# Flea Product FirstShield Trio



## rs09 (Apr 27, 2009)

Last week I paid for a year's wellness plan with Banfield for my new puppy. I've read the mixed reviews here about this chain vet hospital. I'm a new puppy owner, so when the Banfield vet mentioned Banfield's proprietary prescription product for flea prevention, I grew concerned. I asked the vet why not buy a generic flea collar from PetSmart. The vet said Banfield's FirstShield was healthier for my puppy, and other flea prevention products were often unsafe. The FirstShield product came in a small tube. I was told to apply the oily liquid on my puppy's back along his spine every inch or so. I asked how the rest of the puppy's body would be flea protected. The vet said the liquid would spread across the puppy's skin naturally. The cost for the tube was $15 a month; my first tube was free. This was in addition to the basic care plan I purchased. Over the course of this week, I've noticed my puppy frequently scratching and biting at his skin, and chasing his tail in a circle.

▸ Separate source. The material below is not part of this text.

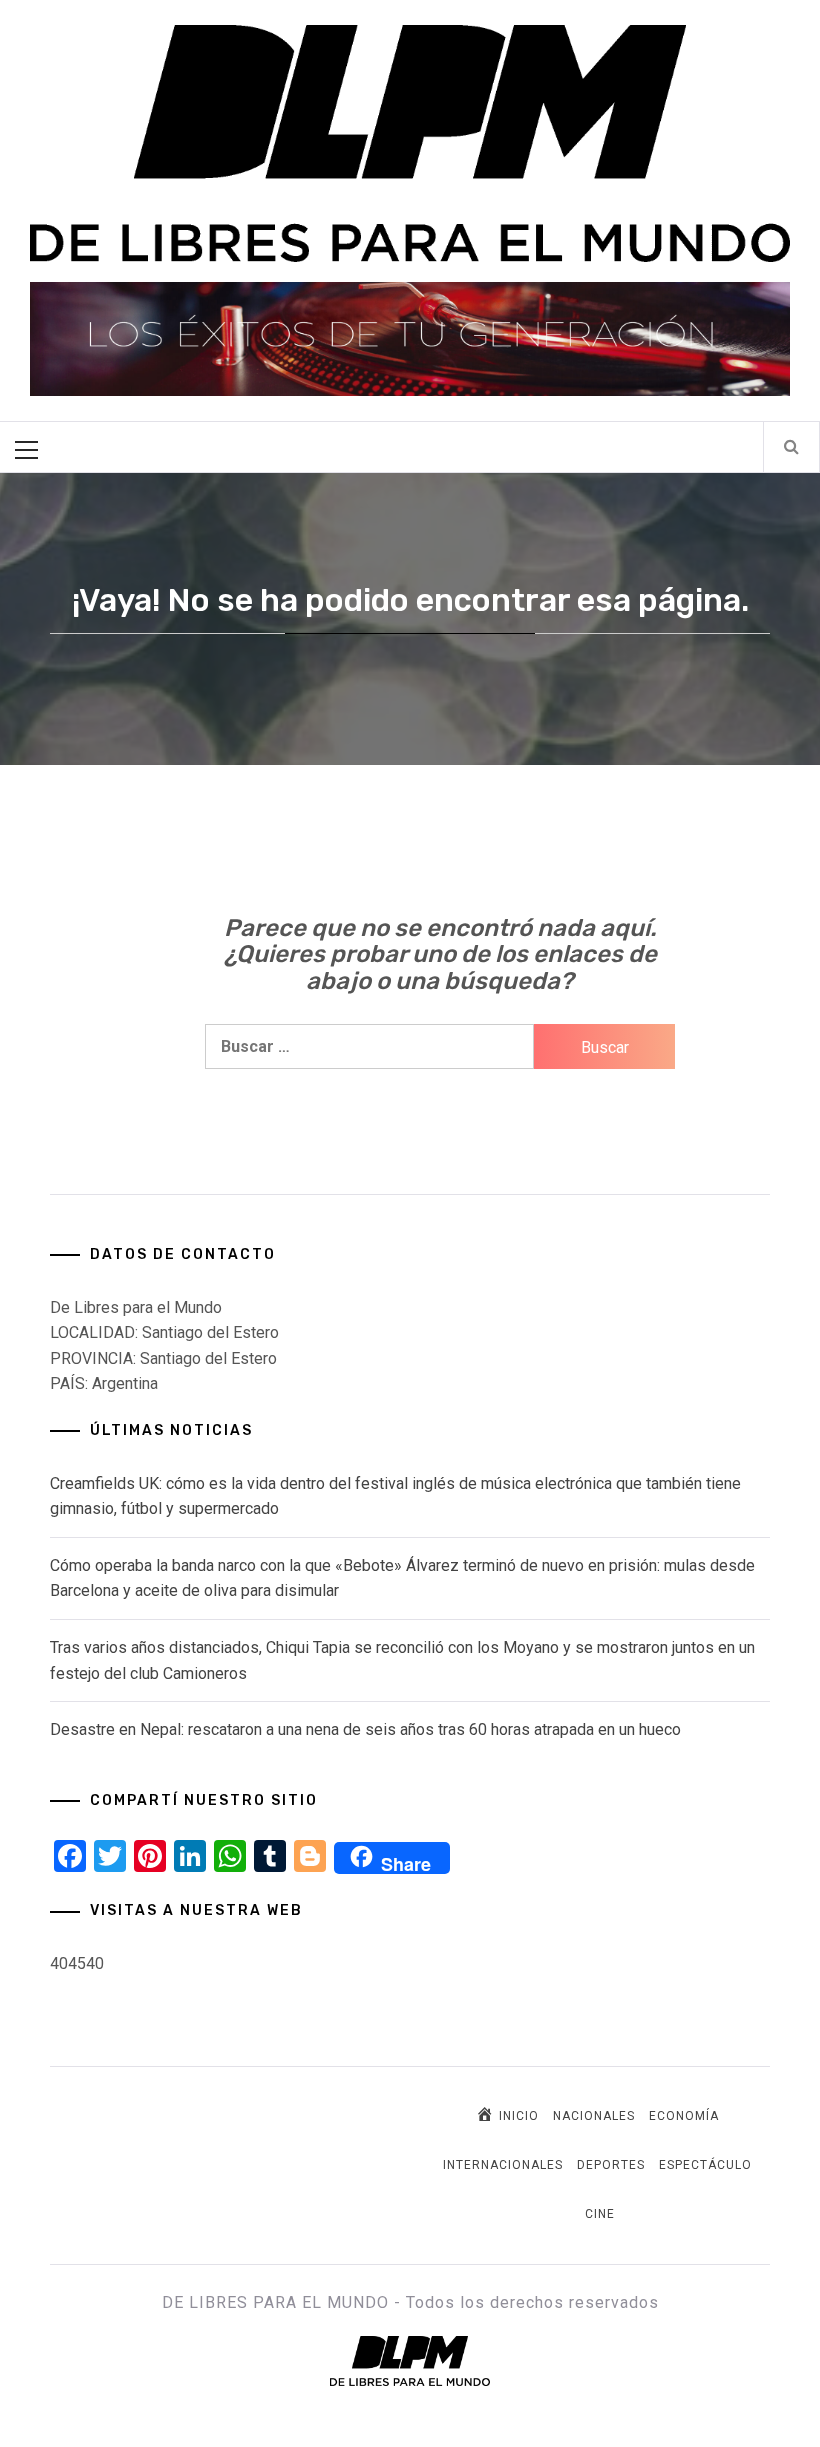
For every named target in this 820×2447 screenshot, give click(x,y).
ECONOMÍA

I'm wondering if Banfield's FirstShield flea prevention product even works. I have a scheduled appointment with the vet tomorrow, and I will take up my concerns with her then. But is spending $15 a month for my puppy's flea prevention within the price range of what I should be spending?


----------



## trblovr (Feb 10, 2010)

We just got a new puppy and Banfield put her on FirstShield. I was also concerned about the cost. If concerned about side effects, K9 Advantix ® Flea & Tick Control Treatment for Dogs is also good, but at about the same cost.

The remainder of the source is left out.